By Karen Rutzick
At least one federal agency has given up a broad pay banding system similar to ones proposed in recent personnel reform packages in favor of a pay grade structure resembling the traditional General Schedule.
The Office of Federal Housing Enterprise Oversight, a small independent agency founded in 1993 to oversee the Federal National Mortgage Association (Fannie Mae) and Federal Home Loan Mortgage Corporation (Freddie Mac), made the switch in 2002 from seven broad pay bands to a structure with 18 pay grades. OFHEO officials said Wednesday that they changed the system to provide employees more opportunities for promotion and to control overcompensation.
The General Schedule has 15 pay grades. The proposed Defense Department system, in contrast, replaces the General Schedule with pay bands that have broad salary ranges for categories of work, such as entry-level or supervisory.
OFHEO is exempt from many standard civil service personnel rules, including those for compensation systems. It receives funding from assessments on the two mortgage entities it oversees rather than congressional appropriations.
At its inception, OFHEO adopted the seven broad pay bands. According to a 1995 Government Accountability Office report, employees were assigned to one of the bands based on their occupation. Placement within the band depended on complexity of work, scope of responsibility and extent of supervisory duties. Individuals could move horizontally within the pay band once a year, based on performance.

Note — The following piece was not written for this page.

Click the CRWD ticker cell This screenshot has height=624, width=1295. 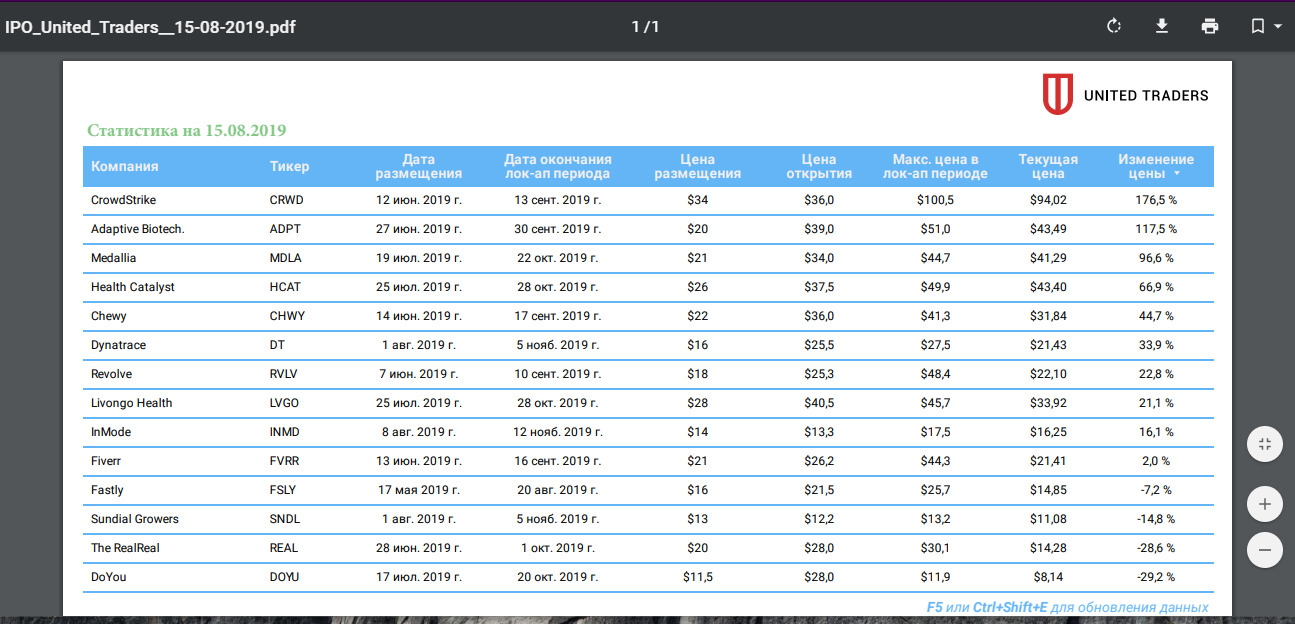click(x=287, y=200)
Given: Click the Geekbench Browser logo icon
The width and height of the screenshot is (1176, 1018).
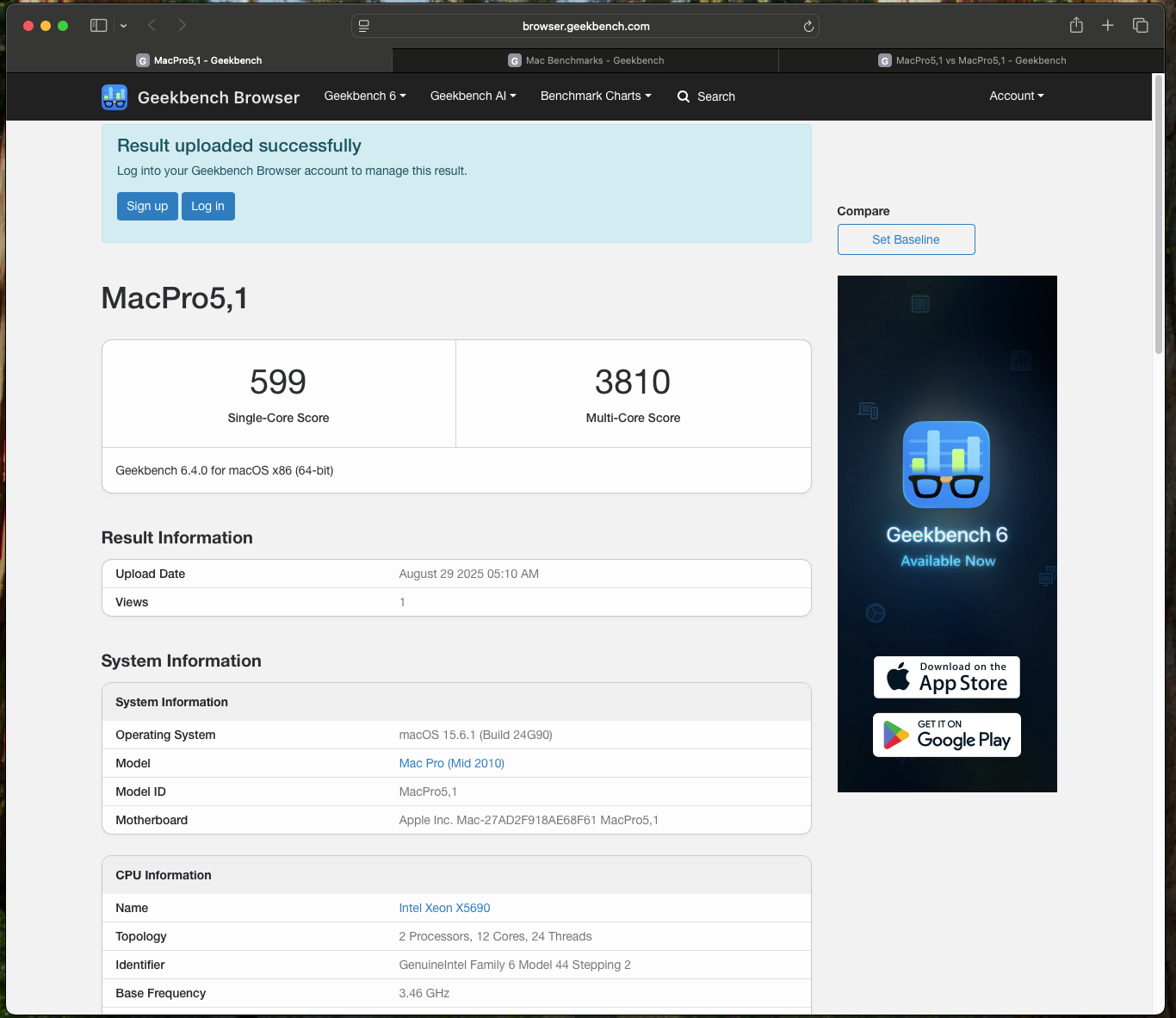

Nine years into system, however, the office decided to switch, OFHEO's Chief Human Capital Officer Janet Murphy said at a lunch sponsored by the government human resources consulting firm Avue Technologies Corp. OFHEO now has a pay structure with 18 grades. There are three grades for each occupation type, such as secretary or senior specialist.
"We don't suggest [that pay banding is] not a good thing," Murphy said. But in some situations, "broad pay bands may be too broad," she said.
One of the problems OFHEO encountered with the initial system was that employees wanted more opportunities for vertical promotion, Murphy said. Broad pay bands offered more horizontal movement and more opportunities for raises within the same job classification, but not enough of a career ladder, she said.
"That one really surprised us," Murphy said. "I thought pay was what it was really all about."
Murphy said employees insisted that they wanted promotions, not just higher salaries.
Broad pay bands also led to overcompensation, Murphy said. Employees moved quickly within the bands, and were soon earning beyond their market value when compared with similar financial institutions such as the Federal Deposit Insurance Corporation and the Federal Reserve Board, she said.
A hypothetical pay band at OFHEO could range from $50,000 to $100,000 a year for an occupation when comparable agencies paid the top employees in that occupation $80,000, Murphy said. Employees were quickly moving horizontally within pay bands and clustering at the top compensation levels, she added.
The switch in systems did not, however, change the pay-for-performance aspect of salaries for OFHEO's approximately 250 employees. All pay raises are "100 percent merit-based" with "no automatic anything," including cost of living or within-grade increases, Murphy said.
The 18 pay-grade structure is numbered from 10 to 27, so as not to mirror the General Schedule, Murphy said. This pay system may be a good fit for OFHEO because the agency is small, she said. But she added that she thinks other agencies can learn from OFHEO's experiences.